Problem description
A single stretch of the material below is to be transcribed exactly, starting at the line with "Options (41, 380)" and ending after the line with "Number of employees".

===

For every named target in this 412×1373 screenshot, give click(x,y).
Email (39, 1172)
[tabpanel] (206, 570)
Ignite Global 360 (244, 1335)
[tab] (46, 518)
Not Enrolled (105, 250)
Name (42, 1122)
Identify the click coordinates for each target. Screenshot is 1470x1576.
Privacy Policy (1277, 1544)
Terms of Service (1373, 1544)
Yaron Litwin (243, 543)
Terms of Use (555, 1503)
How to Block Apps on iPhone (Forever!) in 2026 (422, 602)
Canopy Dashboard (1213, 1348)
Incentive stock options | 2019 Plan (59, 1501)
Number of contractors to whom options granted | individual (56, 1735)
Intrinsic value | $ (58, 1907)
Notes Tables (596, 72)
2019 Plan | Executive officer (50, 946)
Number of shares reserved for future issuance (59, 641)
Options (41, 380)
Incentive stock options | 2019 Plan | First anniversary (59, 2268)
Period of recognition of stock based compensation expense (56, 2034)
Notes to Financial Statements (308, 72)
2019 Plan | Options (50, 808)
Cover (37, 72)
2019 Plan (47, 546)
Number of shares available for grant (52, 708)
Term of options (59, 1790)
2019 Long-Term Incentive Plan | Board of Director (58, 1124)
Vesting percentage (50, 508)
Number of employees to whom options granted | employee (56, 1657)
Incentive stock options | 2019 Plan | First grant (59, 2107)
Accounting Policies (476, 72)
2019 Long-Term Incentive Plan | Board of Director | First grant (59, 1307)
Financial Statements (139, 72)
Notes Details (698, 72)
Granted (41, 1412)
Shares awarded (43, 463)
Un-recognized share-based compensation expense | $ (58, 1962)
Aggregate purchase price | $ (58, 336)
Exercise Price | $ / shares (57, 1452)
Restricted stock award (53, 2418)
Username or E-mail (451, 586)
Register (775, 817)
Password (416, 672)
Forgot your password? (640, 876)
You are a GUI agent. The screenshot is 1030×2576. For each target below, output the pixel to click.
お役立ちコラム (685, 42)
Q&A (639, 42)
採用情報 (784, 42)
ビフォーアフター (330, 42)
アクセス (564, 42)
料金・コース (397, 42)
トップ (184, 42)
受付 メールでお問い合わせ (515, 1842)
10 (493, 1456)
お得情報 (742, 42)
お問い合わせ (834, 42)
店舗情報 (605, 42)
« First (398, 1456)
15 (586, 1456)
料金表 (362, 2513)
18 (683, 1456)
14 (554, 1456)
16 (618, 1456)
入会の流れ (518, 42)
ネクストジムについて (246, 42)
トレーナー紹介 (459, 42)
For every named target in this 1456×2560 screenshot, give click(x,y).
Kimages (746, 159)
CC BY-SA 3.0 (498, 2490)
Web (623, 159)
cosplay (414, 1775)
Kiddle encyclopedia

===

Written answer
Options (41, 380)
Incentive stock options | 2019 Plan | First anniversary (59, 2268)
Period of recognition of stock based compensation expense (56, 2034)
Notes to Financial Statements (308, 72)
2019 Plan | Options (50, 808)
Cover (37, 72)
2019 Plan (47, 546)
Number of shares available for grant (52, 708)
Term of options (59, 1790)
2019 Long-Term Incentive Plan | Board of Director (58, 1124)
Vesting percentage (50, 508)
Number of employees to whom options granted | employee (56, 1657)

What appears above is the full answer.